DOCUMENT PASSAGE:

----

Menendez did not disclose how he obtained the documents.
The Daily Beast was first to report that the administration was considering a new arms sale to Saudi Arabia.
“As a matter of policy, we do not comment upon or confirm proposed defense sales until they have been formally notified to Congress,” a State Department spokesperson said.
CNN reported earlier this month that Linick had nearly completed an investigation into Pompeo’s move last May to bypass Congress and expedite billions of dollars in arms sales to various countries – including Saudi Arabia and the United Arab Emirates – by declaring an emergency, he need to deter what it called “the malign influence” of Iran throughout the Middle East.
At the time, the move drew bipartisan condemnation, with lawmakers decrying the precedent it sets, questioning the administration’s claims of an emergency and raising the issue of Saudi Arabia’s human rights record and the killing of journalist Jamal Khashoggi.
House Foreign Affairs Committee Chairman Eliot Engel said Pompeo may have asked for the removal of the watchdog who was looking into his handling of the arms sale. Linick’s Saudi Arabia investigation was first reported by The Washington Post.
“I have learned that there may be another reason for Mr. Linick’s firing. His office was investigating – at my request – Trump’s phony declaration of an emergency so he could send weapons to Saudi Arabia. We don’t have the full picture yet, but it’s troubling that Secretary Pompeo wanted Mr. Linick pushed out before this work could be completed,” Engel, a Democrat from New York, said in a statement to CNN this month.
Additionally, a congressional aide told CNN this month that Pompeo refused to sit for an interview with the State Department inspector general’s office as part of its probe into last year’s arms deal, a revelation that has only fueled more questions related to his motive for recommending Linick be fired.
But despite facing scrutiny over last year’s arms sale to Saudi Arabia in the wake on Linick’s ouster, Menendez says the Trump administration is moving forward with another weapons sale to Saudi Arabia.
“Linick’s firing casts the first anniversary of that multi-billion dollar mistake into stark contrast. Not only has the President admitted to removing the IG at Pompeo’s behest, but the administration is also trying to get Congress to rubber stamp another massive sale of munitions to the Saudis. Congress has the ability to disapprove of the sale unless an emergency is declared – as it was last year,” Menendez wrote in Wednesday’s op-ed.

----

COLLECTED MATERIAL:
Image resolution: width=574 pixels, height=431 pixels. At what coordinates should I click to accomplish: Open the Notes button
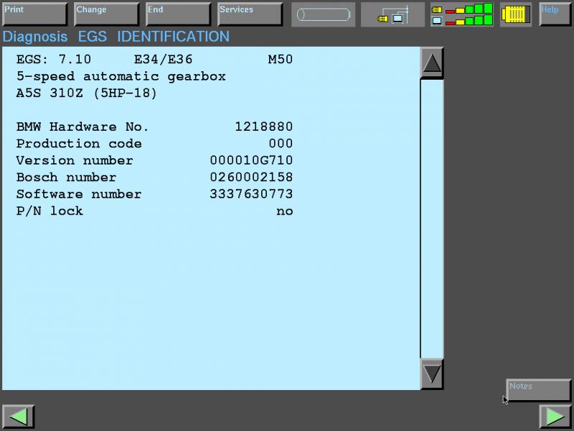(538, 390)
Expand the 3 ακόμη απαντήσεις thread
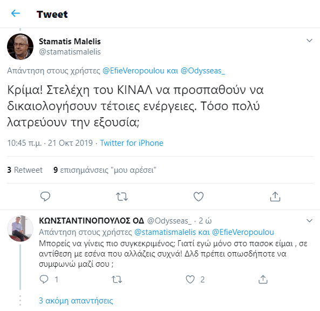 [76, 300]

----

TO BE DONE:
1. In the arms sale passage, which news outlet was first to report that the administration was considering a new arms sale to Saudi Arabia?
2. Return everything in the arms sale passage from "Additionally, a congressional" down to "Linick be fired.".

EXPECTED OUTPUTS:
1. The Daily Beast

2.
Additionally, a congressional aide told CNN this month that Pompeo refused to sit for an interview with the State Department inspector general’s office as part of its probe into last year’s arms deal, a revelation that has only fueled more questions related to his motive for recommending Linick be fired.